In many private-equity-run care homes, everything is cut to within an inch of what regulations allow. Workers are kept on minimum wage or brought in from agencies, and the staff-to-residents ratio is kept as low as is permitted. Food is purchased in bulk and for the lowest possible price while maintenance on buildings is deferred. A study in the United States found that care homes owned by private equity have a mortality rate 10 per cent higher than those managed by medical professionals.
Private equity firms tend to have large and diverse portfolios, meaning that expertise doesn’t necessarily translate across the different companies they own. Knowing how to run an efficient biscuit factory doesn’t mean you know how to run an efficient chain of veterinary clinics. The one thing that all businesses have to worry about is tax, meaning this tends to be what private equity firms actually focus on. One study found that up to 40 per cent of the savings brought by private equity come from tweaking tax arrangements. The large amounts of debt often helps. Target companies offset the cost of servicing debts against their tax bill. Gatwick Airport didn’t pay a penny in corporation tax for the six years it was owned by private equity, because its buyout loans were tax deductible.

**Exercise directions:**
For each statement, answer yes or no depending on whether it agrees with the passage on private equity, and quote the passage's deciding words. 1. A study in the United States linked private equity ownership of care homes to a 10 per cent higher mortality rate than management by medical professionals. 2. One study found that up to 60 per cent of private equity savings come from tweaking tax arrangements. 3. Gatwick Airport paid corporation tax in only some of the years it was owned by private equity. This listing has no connection to the passage on private equity.

**Screenshot grounding records:**
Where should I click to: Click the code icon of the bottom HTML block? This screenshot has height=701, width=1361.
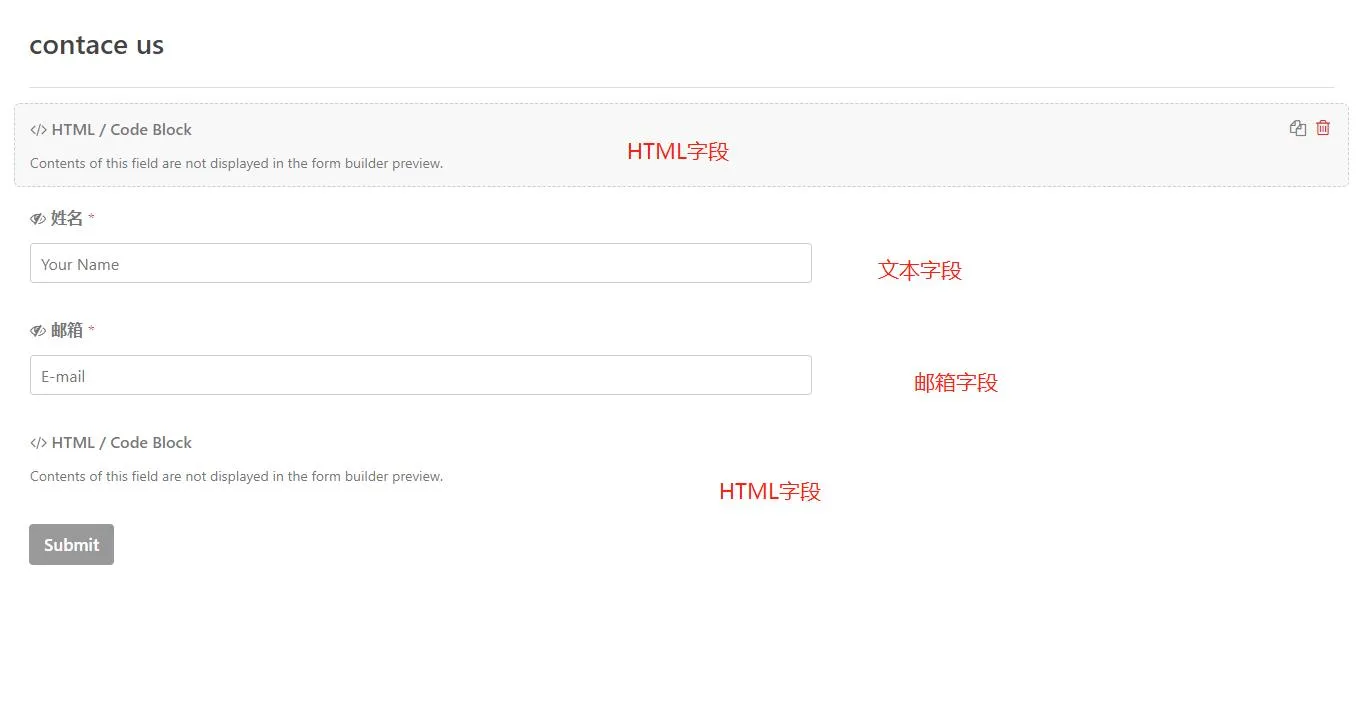(38, 443)
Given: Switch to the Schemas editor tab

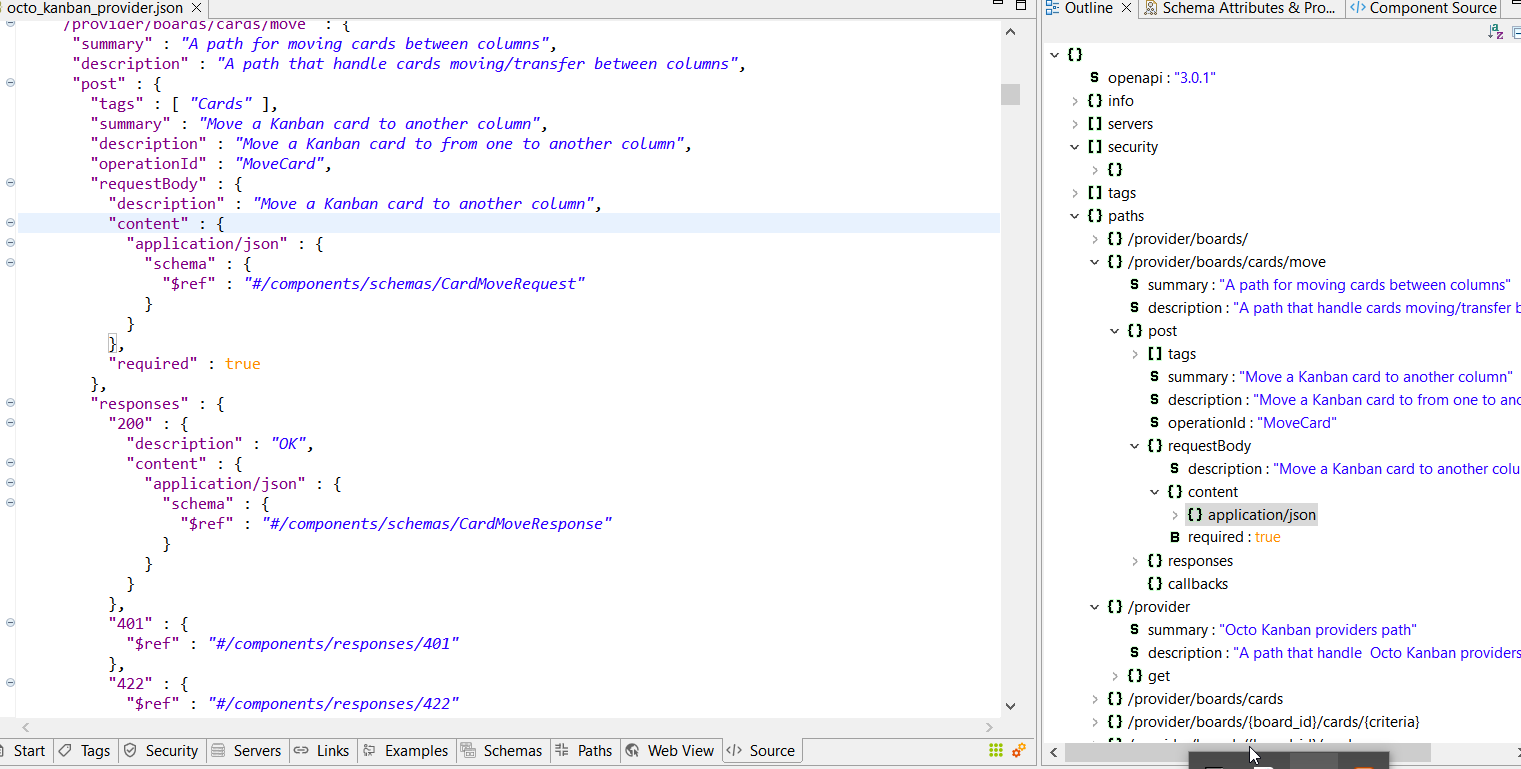Looking at the screenshot, I should click(x=501, y=751).
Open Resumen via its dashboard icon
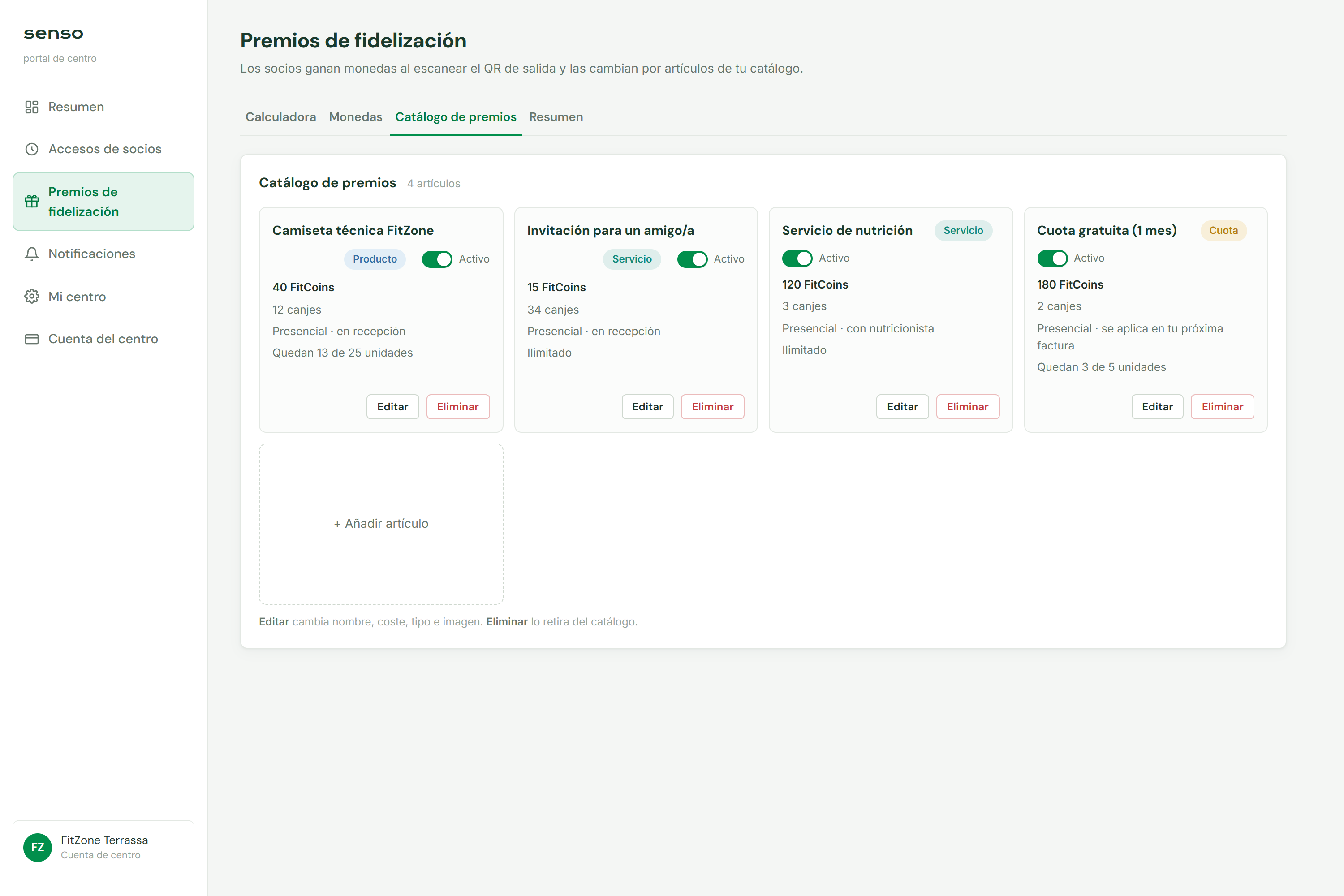Screen dimensions: 1344x896 32,107
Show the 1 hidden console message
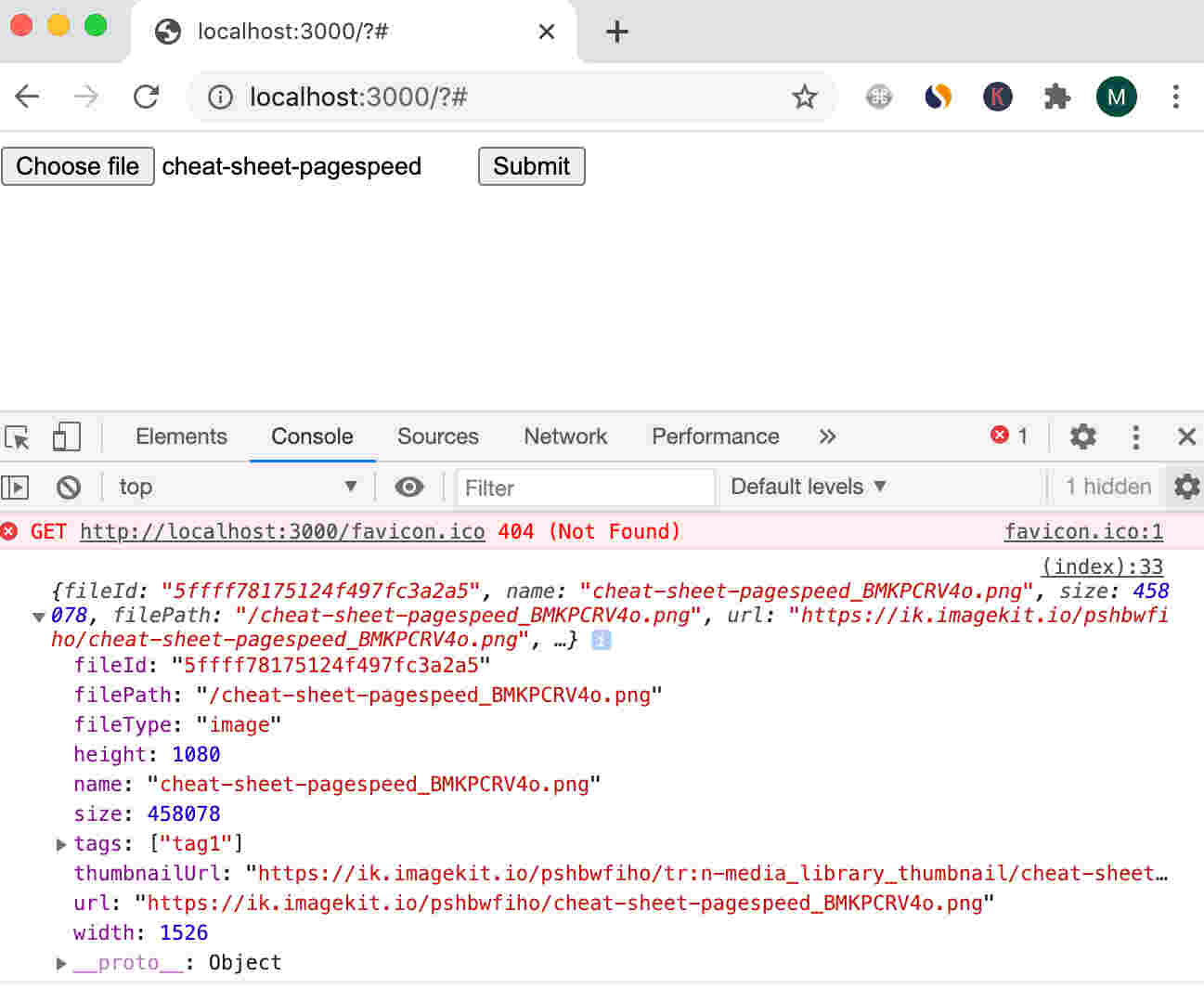Image resolution: width=1204 pixels, height=989 pixels. [1107, 487]
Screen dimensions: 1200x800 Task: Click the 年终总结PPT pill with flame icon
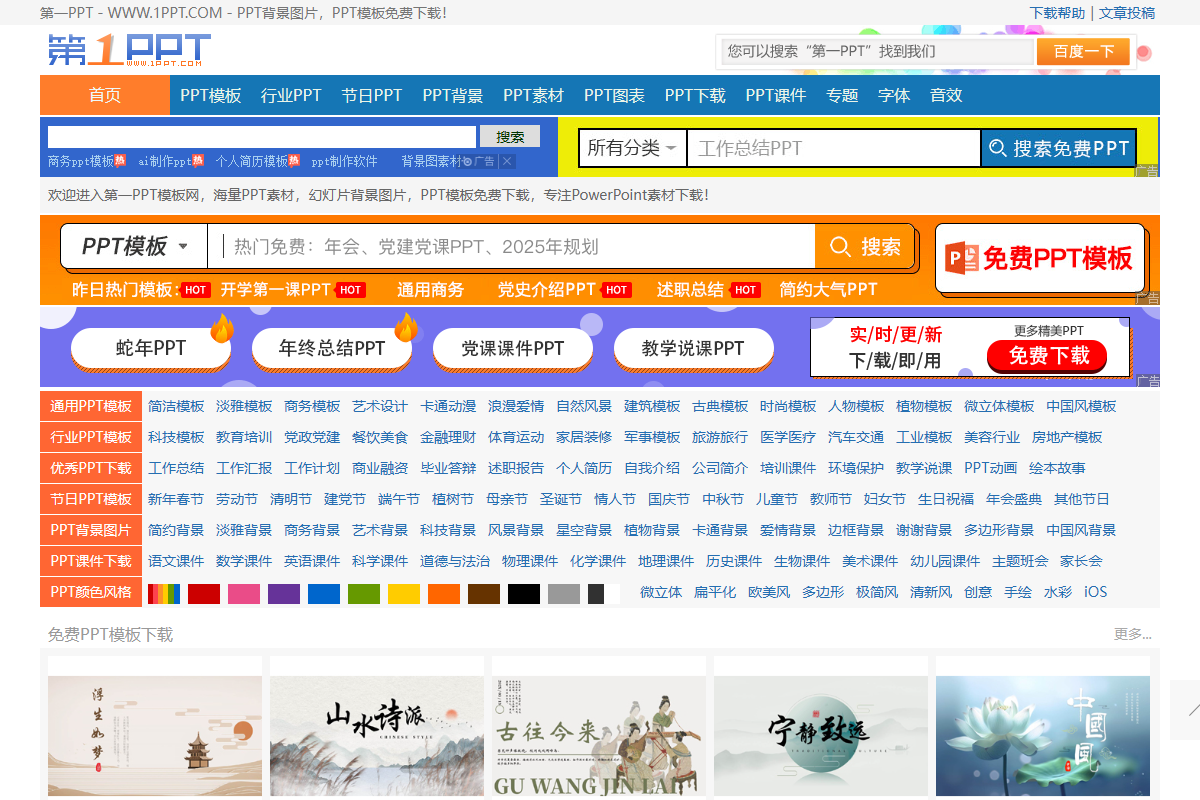[332, 348]
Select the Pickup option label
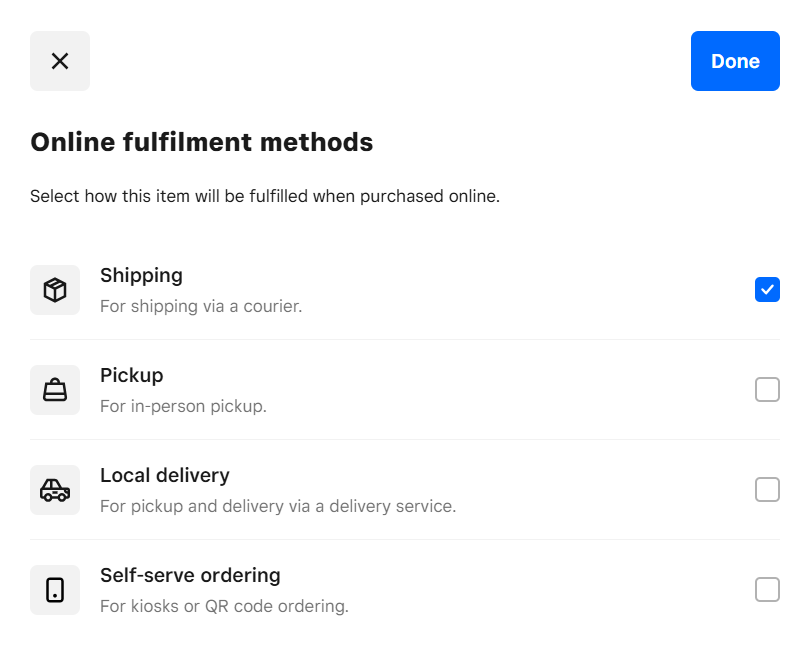 coord(131,375)
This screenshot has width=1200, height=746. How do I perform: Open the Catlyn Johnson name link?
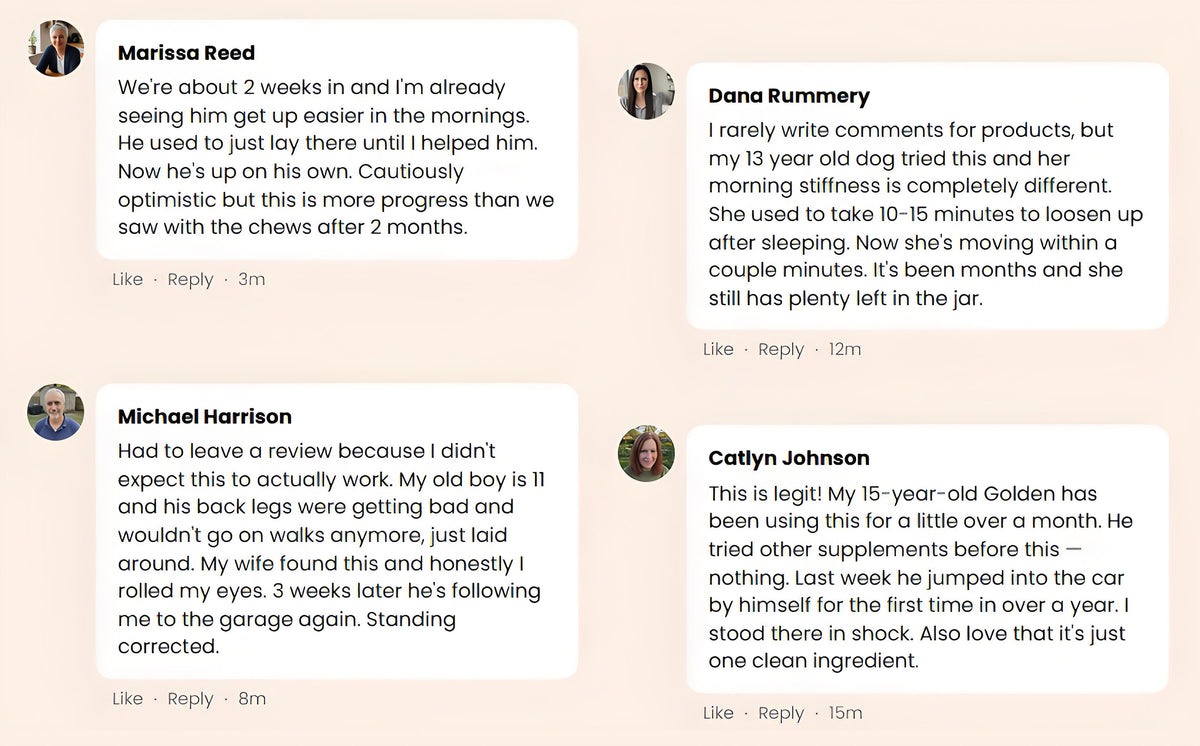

**Solved problem:**
1. Yes: "A study in the United States found that care homes owned by private equity have a mortality rate 10 per cent higher than those managed by medical professionals."
2. No: "One study found that up to 40 per cent of the savings brought by private equity come from tweaking tax arrangements."
3. No: "Gatwick Airport didn’t pay a penny in corporation tax for the six years it was owned by private equity"